My article “The Hidden Value of the NBA Steal” sparked a lot of debate. I’m responding to several comments and questions in four parts. We posted Part 1 on Monday and Part 2 on Tuesday. Here is Part 3:
My original article argued that steals are the box score stat that tells you the most (all else being equal) about whether a player helps or hurts his team. But common response to this claim came in the form: “Wait, _____ gets lots of steals, and _____ stinks right?” (sometimes with a question mark at the end, sometimes an exclamation point).
The blank was most often filled by Monta Ellis (the Dallas Mavericks point guard with a long-standing reputation of being a ball hog) or the Philadelphia 76ers. Let’s address players and teams separately.
For players who we think stink but who get a lot of steals, there are a few possibilities:
- The player isn’t as bad as you think he is. It is not uncommon that players who seem bad (particularly those who put up ugly shots or who fare poorly in high-optic situations) tend to be much better than they appear. This is the sort of thing we turn to statistical analysis to (imperfectly) help us find.
- The player in question does stink, as is apparent from everything he does poorly other than getting steals. In this case, his steals may be valuable, but everything else overwhelms that value.
- The player in question does stink, and he stinks compared to other similarly situated players who get fewer steals. Nothing in our analysis precludes this. Just as statistical analysis shows that students who get high GPAs in high school do better in college on average than those who don’t, it doesn’t mean that no high school wiz will struggle in college, or vice versa.
I’ll refrain from opining on Ellis in particular. For great stuff on him, see Kirk Goldsberry’s “The Revenge of Monta Ellis,” as well as this response by Jeff Fogle. But I’ll grant that it’s possible that he’s a bad thief who attempts steals too often and hurts his team as a result (per above). But even if we assumed that’s true, it’s not evidence against the central finding. Indeed, Ellis is included in the data, so his impact on the historical record is accounted for.

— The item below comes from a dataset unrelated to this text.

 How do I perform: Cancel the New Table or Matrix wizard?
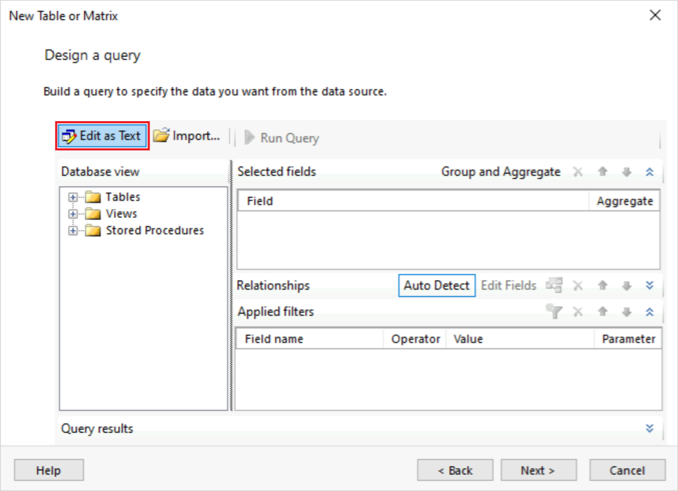(x=627, y=469)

The team question, however, is very different. It’s true: The 76ers lead the league this year in both steals and horribleness. Reader Chris Heitzig, who performed some of his own statistical analysis, emailed:
In my own regression equation, I used data from NBA.com for this season (up till today). In my regression, I found that the number of steals a team records is not a significant factor in determining winning percentage (p-value=0.66). And this makes intuitive sense too. With pick pockets like Rubio and Brewer, the Wolves (5th in steals) should be one of the best teams in the NBA. So too should the 76ers (1st). But both won’t make the playoffs. But teams like the Blazers (last) and the Pacers (25th), are playoff teams and have had great success so far this season. Of course we could expand this over a number of years, which would make the model more accurate. But it doesn’t look like steals have been much of a factor this season.
I’ve looked at team season data back to 1980, and there is a fairly solid positive correlation between team steals and winning, though it’s definitely “in the pack” with all the other stats (nerd version: correlation between steals per game and SRS is .136 over the period overall, though in a regression to SRS it has a normalized coefficient in line with points, rebounds, assists and blocks — all with similarly negligible p-values).
It’s worth noting that these types of correlations are not predictive. Testing the predictive importance of a team stat requires randomized in and out of sample regressions, but in this case, this is unnecessary: Even if steals have no predictive ability beyond their direct impact on games for teams, it has no impact on my conclusions with respect to players.
In fact, it may even bolster my case that the predictive value of steals stems largely from their irreplaceability: At the team level, every stat is 100 percent irreplaceable (if your team doesn’t get steals or assists, no other team is going to get them for you). So there is no immediate reason to expect steals to be any more predictive broadly than anything else with comparable immediate effects.